(TASK DESCRIPTION) Arrange every one of the records below as a Markdown table with two columns, Row and Record line. Number each row and skip any blank lines.

[Item coordinate data]
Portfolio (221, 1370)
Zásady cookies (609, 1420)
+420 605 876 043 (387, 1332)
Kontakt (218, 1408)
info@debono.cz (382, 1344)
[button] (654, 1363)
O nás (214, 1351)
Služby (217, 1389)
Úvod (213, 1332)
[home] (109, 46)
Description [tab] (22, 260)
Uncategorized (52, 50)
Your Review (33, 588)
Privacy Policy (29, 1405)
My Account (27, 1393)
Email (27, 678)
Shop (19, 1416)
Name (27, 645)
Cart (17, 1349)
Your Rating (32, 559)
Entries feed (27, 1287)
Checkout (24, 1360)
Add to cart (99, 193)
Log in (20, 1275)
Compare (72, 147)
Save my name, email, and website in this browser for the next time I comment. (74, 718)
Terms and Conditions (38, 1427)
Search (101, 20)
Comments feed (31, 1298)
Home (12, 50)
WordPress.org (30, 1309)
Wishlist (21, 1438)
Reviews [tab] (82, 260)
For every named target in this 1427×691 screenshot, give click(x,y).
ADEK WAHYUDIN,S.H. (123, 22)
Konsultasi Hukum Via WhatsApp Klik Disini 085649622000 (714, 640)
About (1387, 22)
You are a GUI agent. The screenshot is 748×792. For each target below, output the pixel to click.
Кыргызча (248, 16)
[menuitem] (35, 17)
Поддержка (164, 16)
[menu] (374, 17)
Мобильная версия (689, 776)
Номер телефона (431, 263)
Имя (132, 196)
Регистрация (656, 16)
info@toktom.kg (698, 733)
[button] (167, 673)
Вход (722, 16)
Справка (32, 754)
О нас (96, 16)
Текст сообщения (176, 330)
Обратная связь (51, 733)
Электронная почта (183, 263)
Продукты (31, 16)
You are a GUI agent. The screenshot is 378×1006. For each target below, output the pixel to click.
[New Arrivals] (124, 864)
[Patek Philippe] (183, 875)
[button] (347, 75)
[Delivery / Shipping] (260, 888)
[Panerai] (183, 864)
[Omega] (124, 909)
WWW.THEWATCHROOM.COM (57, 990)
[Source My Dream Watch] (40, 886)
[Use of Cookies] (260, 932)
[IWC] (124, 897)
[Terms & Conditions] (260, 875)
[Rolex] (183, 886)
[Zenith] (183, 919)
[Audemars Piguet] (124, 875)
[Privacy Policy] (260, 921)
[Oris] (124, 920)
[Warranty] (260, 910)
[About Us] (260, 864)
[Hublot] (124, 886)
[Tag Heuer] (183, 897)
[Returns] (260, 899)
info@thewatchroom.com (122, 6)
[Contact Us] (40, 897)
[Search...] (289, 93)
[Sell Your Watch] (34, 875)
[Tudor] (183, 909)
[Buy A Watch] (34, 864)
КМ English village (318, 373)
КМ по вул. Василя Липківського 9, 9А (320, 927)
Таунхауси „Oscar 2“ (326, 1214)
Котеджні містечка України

(WORKED ANSWER)
| Row | Record line |
|---|---|
| 1 | Portfolio (221, 1370) |
| 2 | Zásady cookies (609, 1420) |
| 3 | +420 605 876 043 (387, 1332) |
| 4 | Kontakt (218, 1408) |
| 5 | info@debono.cz (382, 1344) |
| 6 | [button] (654, 1363) |
| 7 | O nás (214, 1351) |
| 8 | Služby (217, 1389) |
| 9 | Úvod (213, 1332) |
| 10 | [home] (109, 46) |
| 11 | Description [tab] (22, 260) |
| 12 | Uncategorized (52, 50) |
| 13 | Your Review (33, 588) |
| 14 | Privacy Policy (29, 1405) |
| 15 | My Account (27, 1393) |
| 16 | Email (27, 678) |
| 17 | Shop (19, 1416) |
| 18 | Name (27, 645) |
| 19 | Cart (17, 1349) |
| 20 | Your Rating (32, 559) |
| 21 | Entries feed (27, 1287) |
| 22 | Checkout (24, 1360) |
| 23 | Add to cart (99, 193) |
| 24 | Log in (20, 1275) |
| 25 | Compare (72, 147) |
| 26 | Save my name, email, and website in this browser for the next time I comment. (74, 718) |
| 27 | Terms and Conditions (38, 1427) |
| 28 | Search (101, 20) |
| 29 | Comments feed (31, 1298) |
| 30 | Home (12, 50) |
| 31 | WordPress.org (30, 1309) |
| 32 | Wishlist (21, 1438) |
| 33 | Reviews [tab] (82, 260) |
| 34 | For every named target in this 1427×691 screenshot, give click(x,y). |
| 35 | ADEK WAHYUDIN,S.H. (123, 22) |
| 36 | Konsultasi Hukum Via WhatsApp Klik Disini 085649622000 (714, 640) |
| 37 | About (1387, 22) |
| 38 | You are a GUI agent. The screenshot is 748×792. For each target below, output the pixel to click. |
| 39 | Кыргызча (248, 16) |
| 40 | [menuitem] (35, 17) |
| 41 | Поддержка (164, 16) |
| 42 | [menu] (374, 17) |
| 43 | Мобильная версия (689, 776) |
| 44 | Номер телефона (431, 263) |
| 45 | Имя (132, 196) |
| 46 | Регистрация (656, 16) |
| 47 | info@toktom.kg (698, 733) |
| 48 | [button] (167, 673) |
| 49 | Вход (722, 16) |
| 50 | Справка (32, 754) |
| 51 | О нас (96, 16) |
| 52 | Текст сообщения (176, 330) |
| 53 | Обратная связь (51, 733) |
| 54 | Электронная почта (183, 263) |
| 55 | Продукты (31, 16) |
| 56 | You are a GUI agent. The screenshot is 378×1006. For each target below, output the pixel to click. |
| 57 | [New Arrivals] (124, 864) |
| 58 | [Patek Philippe] (183, 875) |
| 59 | [button] (347, 75) |
| 60 | [Delivery / Shipping] (260, 888) |
| 61 | [Panerai] (183, 864) |
| 62 | [Omega] (124, 909) |
| 63 | WWW.THEWATCHROOM.COM (57, 990) |
| 64 | [Source My Dream Watch] (40, 886) |
| 65 | [Use of Cookies] (260, 932) |
| 66 | [IWC] (124, 897) |
| 67 | [Terms & Conditions] (260, 875) |
| 68 | [Rolex] (183, 886) |
| 69 | [Zenith] (183, 919) |
| 70 | [Audemars Piguet] (124, 875) |
| 71 | [Privacy Policy] (260, 921) |
| 72 | [Oris] (124, 920) |
| 73 | [Warranty] (260, 910) |
| 74 | [About Us] (260, 864) |
| 75 | [Hublot] (124, 886) |
| 76 | [Tag Heuer] (183, 897) |
| 77 | [Returns] (260, 899) |
| 78 | info@thewatchroom.com (122, 6) |
| 79 | [Contact Us] (40, 897) |
| 80 | [Search...] (289, 93) |
| 81 | [Sell Your Watch] (34, 875) |
| 82 | [Tudor] (183, 909) |
| 83 | [Buy A Watch] (34, 864) |
| 84 | КМ English village (318, 373) |
| 85 | КМ по вул. Василя Липківського 9, 9А (320, 927) |
| 86 | Таунхауси „Oscar 2“ (326, 1214) |
| 87 | Котеджні містечка України |